Replace depleted nutrients to get you going again.
Also drink lots of water or herbal teas to overcome dehydration.
Replace electrolytes, e.g. sodium & potassium.
Dopamine levels, a neurotransmitter that motivates you and make you experience pleasure, may be lacking. It’s easily damaged but protected by antioxidants, e.g. fruits & vegetables.
Dopamine, noradrenaline and adrenaline are made from the amino acids tyrosine and phenylalanine found in protein rich foods, meat, dairy, bananas, fish, beans, seeds & almonds. These neurotransmitters make you energetic, increase concentration & motivation.
Chances are your feel food neurotransmitter serotonin is also depleted leaving you flat and depressed. Tryptophan, another amino acid is what’s needed to make more.
However, tyrosine and tryptophan compete to get into the brain.

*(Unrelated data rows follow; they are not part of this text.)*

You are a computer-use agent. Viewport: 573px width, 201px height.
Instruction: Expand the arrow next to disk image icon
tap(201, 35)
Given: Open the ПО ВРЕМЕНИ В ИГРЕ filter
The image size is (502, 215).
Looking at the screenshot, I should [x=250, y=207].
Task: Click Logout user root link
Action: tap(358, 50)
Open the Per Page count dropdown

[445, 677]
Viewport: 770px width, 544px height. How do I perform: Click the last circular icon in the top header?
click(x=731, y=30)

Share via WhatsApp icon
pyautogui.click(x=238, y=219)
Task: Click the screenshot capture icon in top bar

So to lift your mood, you need more serotonin. You also need to eat more carbohydrate foods, like bread, rice or pasta, with your protein to divert competing amino acids.

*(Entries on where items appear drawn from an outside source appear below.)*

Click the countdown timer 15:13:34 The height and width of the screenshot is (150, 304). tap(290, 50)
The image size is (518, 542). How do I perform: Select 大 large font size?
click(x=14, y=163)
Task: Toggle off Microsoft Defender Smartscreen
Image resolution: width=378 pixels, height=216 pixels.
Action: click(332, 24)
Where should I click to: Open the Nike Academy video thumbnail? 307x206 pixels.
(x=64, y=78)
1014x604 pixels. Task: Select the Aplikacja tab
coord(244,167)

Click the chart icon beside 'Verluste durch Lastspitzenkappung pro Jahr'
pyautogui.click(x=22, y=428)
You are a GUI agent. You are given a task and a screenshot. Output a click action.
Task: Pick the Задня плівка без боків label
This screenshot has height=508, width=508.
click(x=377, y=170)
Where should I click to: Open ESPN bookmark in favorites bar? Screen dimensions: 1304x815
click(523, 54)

Co-factors like B vitamins, vitamin C, magnesium manganese, zinc, iron and copper increase neurotransmitter and energy production . SAMe (s-adenosyl methionine), made from methionine also makes these feel good neurotransmitters. It also helps your liver clear toxins from indulging.
Omega 3 essential fatty acids, e.g. EPA and DHA, found in fish oils increase serotonin levels, build healthy neurons and neurotransmitter receptor sites and enhance nerve transmission. Flaxseeds are a good vegetarian source of omega 3 oils.
Mood (serotonin) booster?
Banana (tryptophan, carbs & potassium)
1 tspn raw cacao powder (high in Magnesium & anandamide & phenylethalamine – also increase mood)
Milk (goat higher in tryptophan than cows milk)
1 tspn flaxseed or fish oil (source of omega 3 EFAs)
1 tspn of ground flaxseeds
1 tspn manuka honey
Blend altogether and drink immediately
1 tspn ground flaxseeds (high in omega 3 oils)
1 teaspoon of flaxseed or fish oils (high in omega 3 EFAs)
½ cup mixed berries (High in antioxidants)
1 cup spinach leaves (Contains B vitamins, C, iron, magnesium, manganese, copper, sodium & SAMe precursor).
Blend together adding sufficient water to achieve desired consistency.
Need something more solid? Try this serotonin booster
Wholegrain toast or brown rice
Avocado (tryptophan & vit B5, B6)
Chicken or turkey breast (tryptophan, tyrosine, penylalanine & methionine)
Spinach leaves (magnesium & folate)
Dukkah (nuts, seeds & spices – magnesium, manganese, zinc)
More energy and alertness needed?
Eat more protein and less carbohydrates.
e.g. eggs, They are also rich in choline to build nerve cells and neurotransmitter receptor sites; converted into acetylcholine which boosts memory.
Omelette with goats cheese, chicken, asparagus & spinach.